Exercise data →
________________

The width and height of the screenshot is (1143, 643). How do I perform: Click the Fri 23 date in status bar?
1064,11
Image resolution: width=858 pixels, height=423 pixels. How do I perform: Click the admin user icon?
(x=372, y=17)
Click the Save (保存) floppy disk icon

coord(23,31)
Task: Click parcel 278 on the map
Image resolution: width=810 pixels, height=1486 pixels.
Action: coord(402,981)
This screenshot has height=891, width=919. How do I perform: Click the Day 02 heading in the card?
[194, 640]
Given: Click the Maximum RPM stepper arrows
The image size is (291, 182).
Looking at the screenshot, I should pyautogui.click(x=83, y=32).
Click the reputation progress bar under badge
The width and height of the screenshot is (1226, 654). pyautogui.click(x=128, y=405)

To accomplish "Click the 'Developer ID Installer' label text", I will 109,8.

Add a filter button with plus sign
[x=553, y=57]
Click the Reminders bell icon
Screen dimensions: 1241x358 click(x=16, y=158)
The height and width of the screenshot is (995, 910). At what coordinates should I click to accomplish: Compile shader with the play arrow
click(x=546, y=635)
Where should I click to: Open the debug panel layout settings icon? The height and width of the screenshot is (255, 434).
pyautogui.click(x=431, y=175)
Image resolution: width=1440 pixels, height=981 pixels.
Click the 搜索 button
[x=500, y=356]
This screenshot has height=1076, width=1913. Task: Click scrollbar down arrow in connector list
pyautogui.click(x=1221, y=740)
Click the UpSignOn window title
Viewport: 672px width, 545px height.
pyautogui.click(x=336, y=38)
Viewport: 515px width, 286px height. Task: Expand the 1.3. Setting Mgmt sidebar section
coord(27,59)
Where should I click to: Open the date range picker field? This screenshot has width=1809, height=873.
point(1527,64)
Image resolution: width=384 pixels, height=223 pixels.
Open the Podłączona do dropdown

________________

Work required → Reproduce the rows above, switching every "Image resolution" to "Display resolution" and leaving all other text unchanged.

Exercise result →
The width and height of the screenshot is (1143, 643). How do I perform: Click the Fri 23 date in status bar?
1064,11
Display resolution: width=858 pixels, height=423 pixels. How do I perform: Click the admin user icon?
(x=372, y=17)
Click the Save (保存) floppy disk icon

coord(23,31)
Task: Click parcel 278 on the map
Display resolution: width=810 pixels, height=1486 pixels.
Action: coord(402,981)
This screenshot has height=891, width=919. How do I perform: Click the Day 02 heading in the card?
[194, 640]
Given: Click the Maximum RPM stepper arrows
The image size is (291, 182).
Looking at the screenshot, I should pyautogui.click(x=83, y=32).
Click the reputation progress bar under badge
The width and height of the screenshot is (1226, 654). pyautogui.click(x=128, y=405)

To accomplish "Click the 'Developer ID Installer' label text", I will 109,8.

Add a filter button with plus sign
[x=553, y=57]
Click the Reminders bell icon
Screen dimensions: 1241x358 click(x=16, y=158)
The height and width of the screenshot is (995, 910). At what coordinates should I click to accomplish: Compile shader with the play arrow
click(x=546, y=635)
Where should I click to: Open the debug panel layout settings icon? The height and width of the screenshot is (255, 434).
pyautogui.click(x=431, y=175)
Display resolution: width=1440 pixels, height=981 pixels.
Click the 搜索 button
[x=500, y=356]
This screenshot has height=1076, width=1913. Task: Click scrollbar down arrow in connector list
pyautogui.click(x=1221, y=740)
Click the UpSignOn window title
Viewport: 672px width, 545px height.
pyautogui.click(x=336, y=38)
Viewport: 515px width, 286px height. Task: Expand the 1.3. Setting Mgmt sidebar section
coord(27,59)
Where should I click to: Open the date range picker field? This screenshot has width=1809, height=873.
point(1527,64)
Display resolution: width=384 pixels, height=223 pixels.
Open the Podłączona do dropdown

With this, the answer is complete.